--- Requirements ---
Count the lines in the entries below that contain the word "computer", treating uppercase and lowercase as different, and give only that number.

--- Rows ---

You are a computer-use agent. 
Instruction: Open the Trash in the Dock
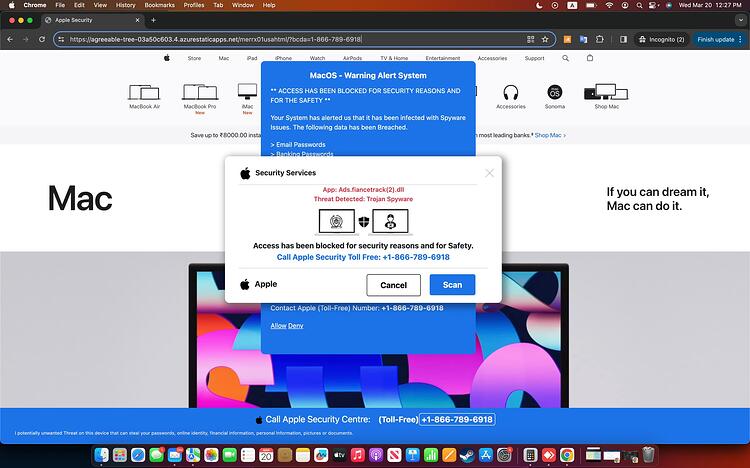click(648, 454)
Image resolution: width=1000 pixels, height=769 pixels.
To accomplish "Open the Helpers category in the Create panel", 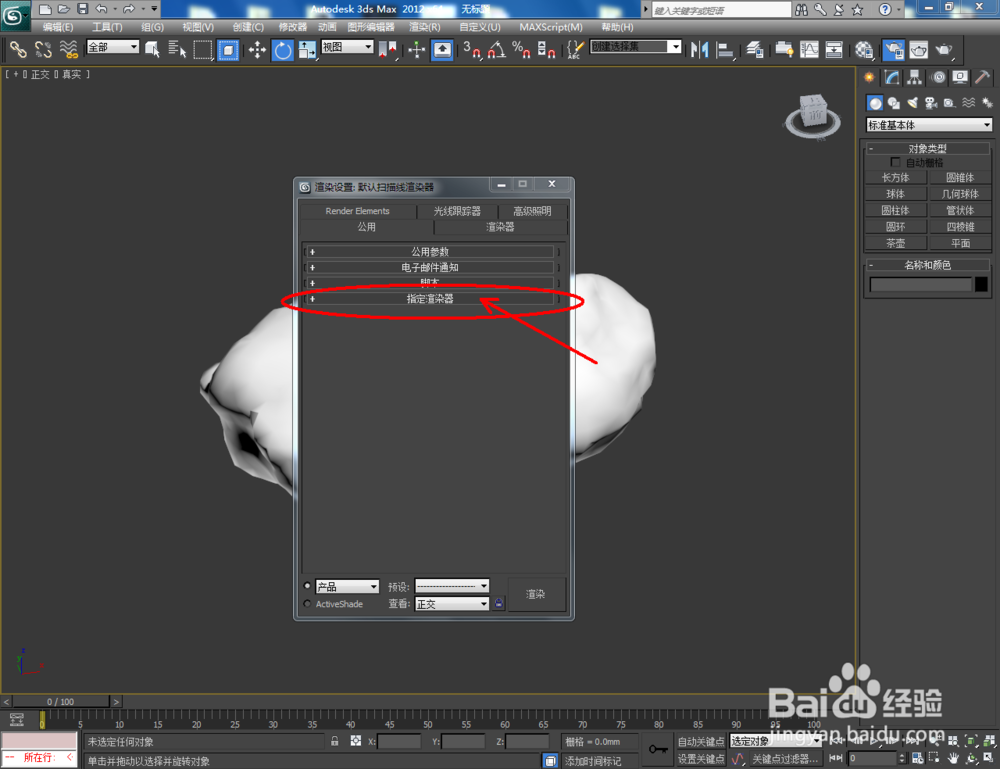I will point(949,102).
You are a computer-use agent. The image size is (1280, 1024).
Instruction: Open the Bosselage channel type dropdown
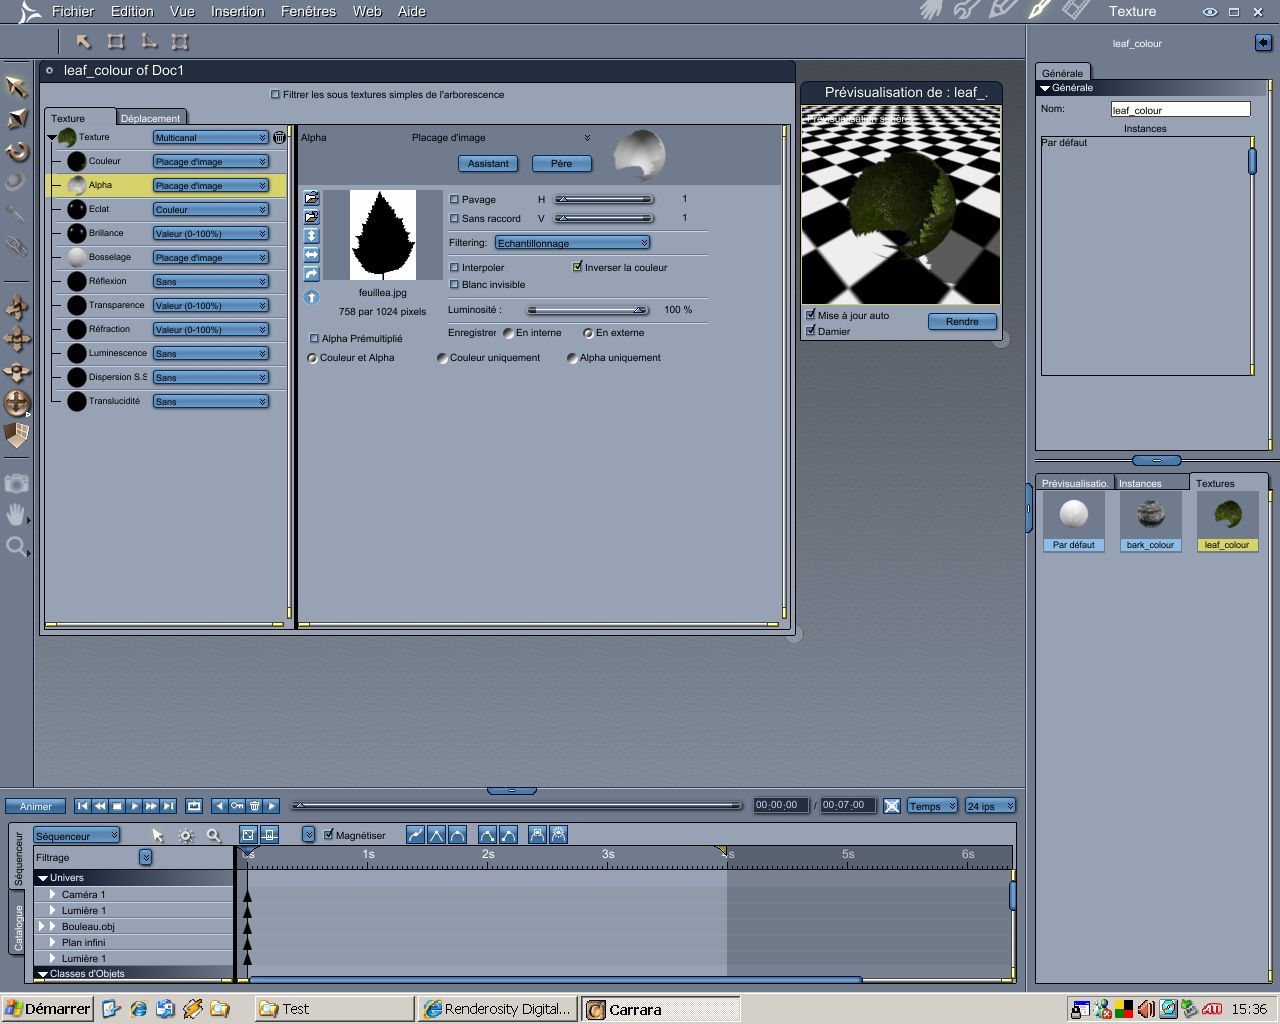click(x=211, y=257)
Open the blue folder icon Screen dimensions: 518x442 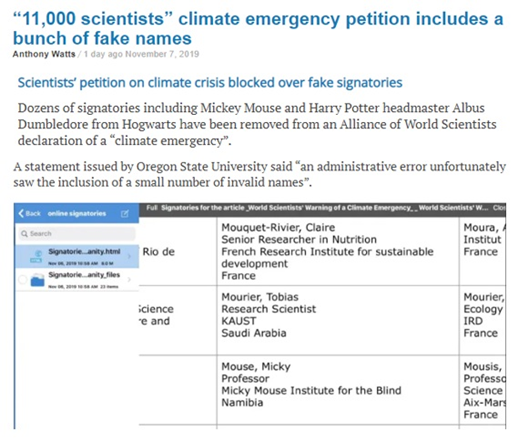[x=37, y=280]
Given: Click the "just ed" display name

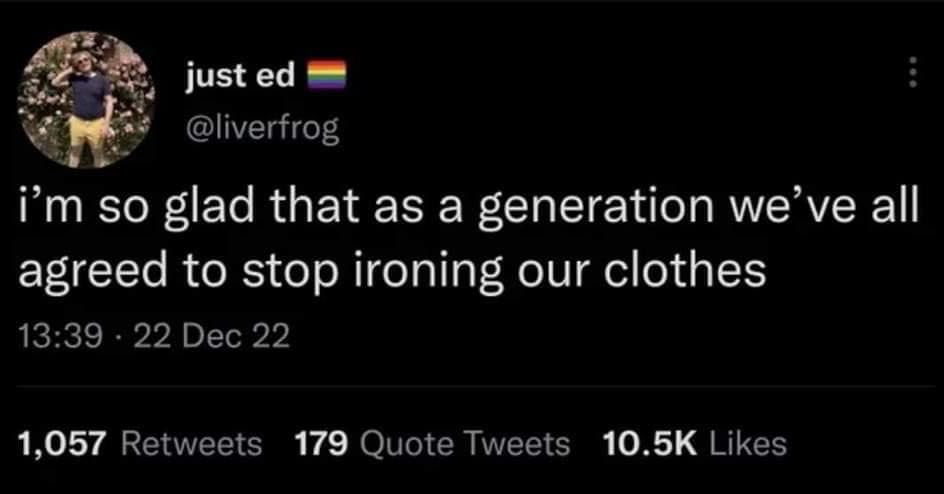Looking at the screenshot, I should pos(240,78).
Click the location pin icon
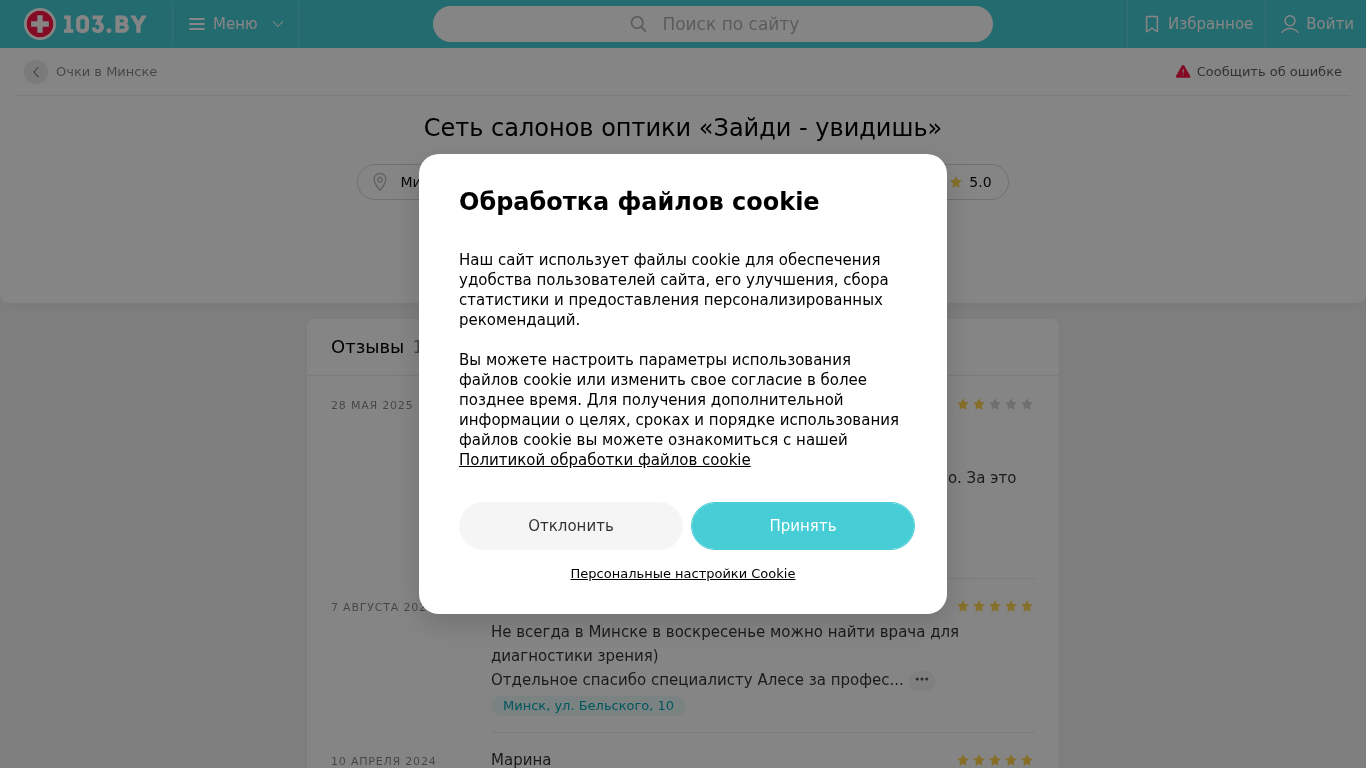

--- Finished exercise ---
2